The Luna is a good first board that a rider wouldn't outgrow very quickly. If it's not a first board or if it ins't for the occasional rider, there may be better options out there, depending on your price range.

The Luna was discontinued a few years ago - K2 now has the Lunatique instead (similar board, but rockered).


----------



## johnnymac (Jul 14, 2011)

What other boards would you suggest? Im looking for a quality board in a previous or used model.
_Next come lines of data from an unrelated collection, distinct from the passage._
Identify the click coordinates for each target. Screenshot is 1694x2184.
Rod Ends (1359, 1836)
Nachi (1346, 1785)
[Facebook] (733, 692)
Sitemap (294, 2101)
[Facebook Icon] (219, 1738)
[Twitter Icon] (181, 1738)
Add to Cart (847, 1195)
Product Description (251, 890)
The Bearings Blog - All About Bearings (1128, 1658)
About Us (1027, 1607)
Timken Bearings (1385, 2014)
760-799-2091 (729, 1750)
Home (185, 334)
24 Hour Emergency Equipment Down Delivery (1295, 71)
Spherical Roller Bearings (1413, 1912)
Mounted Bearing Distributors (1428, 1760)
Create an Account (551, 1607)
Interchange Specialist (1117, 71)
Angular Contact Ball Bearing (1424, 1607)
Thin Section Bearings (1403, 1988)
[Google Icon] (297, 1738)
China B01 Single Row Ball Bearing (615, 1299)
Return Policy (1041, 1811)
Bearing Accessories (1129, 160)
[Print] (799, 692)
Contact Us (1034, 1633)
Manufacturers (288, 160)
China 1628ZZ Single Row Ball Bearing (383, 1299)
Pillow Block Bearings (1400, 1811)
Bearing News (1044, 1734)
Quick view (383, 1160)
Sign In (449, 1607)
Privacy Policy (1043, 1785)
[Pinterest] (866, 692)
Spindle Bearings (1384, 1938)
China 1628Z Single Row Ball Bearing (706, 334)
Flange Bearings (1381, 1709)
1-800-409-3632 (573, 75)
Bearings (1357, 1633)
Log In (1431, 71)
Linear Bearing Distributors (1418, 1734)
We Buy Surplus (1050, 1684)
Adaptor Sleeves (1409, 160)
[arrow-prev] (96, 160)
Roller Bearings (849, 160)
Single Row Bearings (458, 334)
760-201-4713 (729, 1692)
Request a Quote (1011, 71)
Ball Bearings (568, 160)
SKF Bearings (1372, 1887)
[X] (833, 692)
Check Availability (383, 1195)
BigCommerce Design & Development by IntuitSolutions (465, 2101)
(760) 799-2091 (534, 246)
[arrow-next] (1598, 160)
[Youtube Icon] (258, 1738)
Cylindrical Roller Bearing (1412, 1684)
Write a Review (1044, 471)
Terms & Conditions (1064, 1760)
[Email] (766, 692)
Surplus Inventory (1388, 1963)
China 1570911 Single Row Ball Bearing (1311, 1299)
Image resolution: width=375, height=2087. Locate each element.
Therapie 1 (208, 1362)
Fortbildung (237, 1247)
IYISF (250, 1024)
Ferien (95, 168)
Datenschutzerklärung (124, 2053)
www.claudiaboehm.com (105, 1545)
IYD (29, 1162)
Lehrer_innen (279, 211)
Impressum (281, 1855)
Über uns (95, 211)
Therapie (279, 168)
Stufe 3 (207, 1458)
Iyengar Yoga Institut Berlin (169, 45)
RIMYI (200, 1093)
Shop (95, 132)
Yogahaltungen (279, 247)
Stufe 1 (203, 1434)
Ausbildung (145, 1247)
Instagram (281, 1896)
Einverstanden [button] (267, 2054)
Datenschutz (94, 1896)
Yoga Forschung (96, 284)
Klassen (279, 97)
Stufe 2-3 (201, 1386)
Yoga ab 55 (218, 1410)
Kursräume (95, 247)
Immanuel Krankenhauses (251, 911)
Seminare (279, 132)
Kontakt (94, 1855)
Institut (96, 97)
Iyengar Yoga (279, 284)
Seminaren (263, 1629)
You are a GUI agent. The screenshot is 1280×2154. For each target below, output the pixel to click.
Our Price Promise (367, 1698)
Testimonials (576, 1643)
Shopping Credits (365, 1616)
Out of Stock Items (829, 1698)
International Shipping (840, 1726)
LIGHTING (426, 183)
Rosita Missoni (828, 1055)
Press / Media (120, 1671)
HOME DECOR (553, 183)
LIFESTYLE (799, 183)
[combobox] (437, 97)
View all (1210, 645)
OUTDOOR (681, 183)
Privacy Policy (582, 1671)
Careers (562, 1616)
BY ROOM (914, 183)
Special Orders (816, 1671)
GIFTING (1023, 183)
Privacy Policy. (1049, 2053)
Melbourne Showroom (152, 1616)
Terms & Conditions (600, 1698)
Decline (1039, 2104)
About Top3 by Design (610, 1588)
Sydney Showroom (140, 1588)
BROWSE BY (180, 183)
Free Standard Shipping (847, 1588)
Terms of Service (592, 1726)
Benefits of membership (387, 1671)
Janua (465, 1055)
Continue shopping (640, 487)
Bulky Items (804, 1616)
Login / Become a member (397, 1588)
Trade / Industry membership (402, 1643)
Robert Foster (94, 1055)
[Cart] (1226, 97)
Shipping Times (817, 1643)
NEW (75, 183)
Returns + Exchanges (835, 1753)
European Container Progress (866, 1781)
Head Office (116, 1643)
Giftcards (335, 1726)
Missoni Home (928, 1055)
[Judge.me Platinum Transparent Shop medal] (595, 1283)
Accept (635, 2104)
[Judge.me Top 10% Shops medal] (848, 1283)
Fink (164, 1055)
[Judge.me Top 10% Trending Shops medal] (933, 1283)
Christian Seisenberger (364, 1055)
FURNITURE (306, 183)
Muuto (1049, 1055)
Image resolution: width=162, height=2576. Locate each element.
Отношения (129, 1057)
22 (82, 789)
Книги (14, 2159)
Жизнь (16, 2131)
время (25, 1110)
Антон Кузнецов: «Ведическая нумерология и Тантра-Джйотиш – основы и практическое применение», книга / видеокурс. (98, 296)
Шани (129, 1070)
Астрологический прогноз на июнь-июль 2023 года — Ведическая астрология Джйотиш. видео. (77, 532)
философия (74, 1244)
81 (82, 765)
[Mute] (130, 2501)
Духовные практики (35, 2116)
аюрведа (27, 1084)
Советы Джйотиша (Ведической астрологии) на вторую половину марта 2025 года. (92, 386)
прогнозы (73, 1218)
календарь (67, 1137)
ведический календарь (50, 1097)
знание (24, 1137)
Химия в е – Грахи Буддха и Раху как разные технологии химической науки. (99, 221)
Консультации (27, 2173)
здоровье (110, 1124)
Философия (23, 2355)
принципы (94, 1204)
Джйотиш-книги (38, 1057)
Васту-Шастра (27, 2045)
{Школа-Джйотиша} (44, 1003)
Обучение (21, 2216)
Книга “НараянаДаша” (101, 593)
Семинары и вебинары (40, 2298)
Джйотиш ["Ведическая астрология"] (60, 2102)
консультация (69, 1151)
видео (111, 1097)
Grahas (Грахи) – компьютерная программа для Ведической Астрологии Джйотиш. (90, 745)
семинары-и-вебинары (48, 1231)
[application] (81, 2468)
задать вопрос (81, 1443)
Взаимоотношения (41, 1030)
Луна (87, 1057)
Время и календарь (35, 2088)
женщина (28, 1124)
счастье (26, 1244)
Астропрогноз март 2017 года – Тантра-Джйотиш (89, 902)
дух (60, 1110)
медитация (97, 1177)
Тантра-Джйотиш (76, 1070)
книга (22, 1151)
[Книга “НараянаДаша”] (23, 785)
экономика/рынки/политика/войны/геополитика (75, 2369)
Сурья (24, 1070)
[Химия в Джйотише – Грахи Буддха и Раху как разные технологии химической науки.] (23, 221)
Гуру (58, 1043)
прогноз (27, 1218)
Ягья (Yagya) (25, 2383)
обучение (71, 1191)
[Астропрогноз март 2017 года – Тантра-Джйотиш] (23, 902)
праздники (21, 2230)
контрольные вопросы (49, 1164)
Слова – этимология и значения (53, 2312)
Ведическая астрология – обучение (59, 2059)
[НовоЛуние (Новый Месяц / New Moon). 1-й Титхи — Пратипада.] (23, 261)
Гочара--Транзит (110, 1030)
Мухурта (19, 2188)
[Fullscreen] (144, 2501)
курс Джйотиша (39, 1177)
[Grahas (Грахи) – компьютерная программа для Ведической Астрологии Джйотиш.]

Im shooting for both a board and bindings for under $200. That's why ill be getting an older model and possibly used but I still want to get her a decent board


----------



## johnnymac (Jul 14, 2011)

lilfoot1598 said:


> The Luna is a good first board that a rider wouldn't outgrow very quickly. If it's not a first board or if it ins't for the occasional rider, there may be better options out there, depending on your price range.
> 
> The Luna was discontinued a few years ago - K2 now has the Lunatique instead (similar board, but rockered).


What do you think about the burton superfly II


----------



## lilfoot1598 (Mar 7, 2009)

johnnymac said:


> What other boards would you suggest? Im looking for a quality board in a previous or used model. Im shooting for both a board and bindings for under $200. That's why ill be getting an older model and possibly used but I still want to get her a decent board


Oh gosh. $200 for a board and bindings is not much at all. If you can get a Luna in good condition within that price range, then go for it.

Don't know much about Burton technology, to be honest. I've never ridden a Burton. Superfly II isn't a board, it's a type of core.


----------



## johnnymac (Jul 14, 2011)

Well I may just get her bindings what is a solid pair I can get for 100 dollars or so? Again id probably get a last years model just so I can get a more quality brand


----------



## lilfoot1598 (Mar 7, 2009)

It seems to be easier to get good bindings on sale. What size does she wear? There are always size small bindings on sale.

These are a steal and an excellent quality for a rider of any level: Burton Lexa Snowboard Bindings - Women's - 2010/2011 - Free Shipping at REI.com

REI often has good deals, so check out the website. I have bought two pairs of good bindings from them, one for $25 and one for $35, near the end of the season.

Trusnow.com also has some great deals right now. Several models for under or just around $100. Look for the Lexa or for Ride models: Vxn or Vxh


----------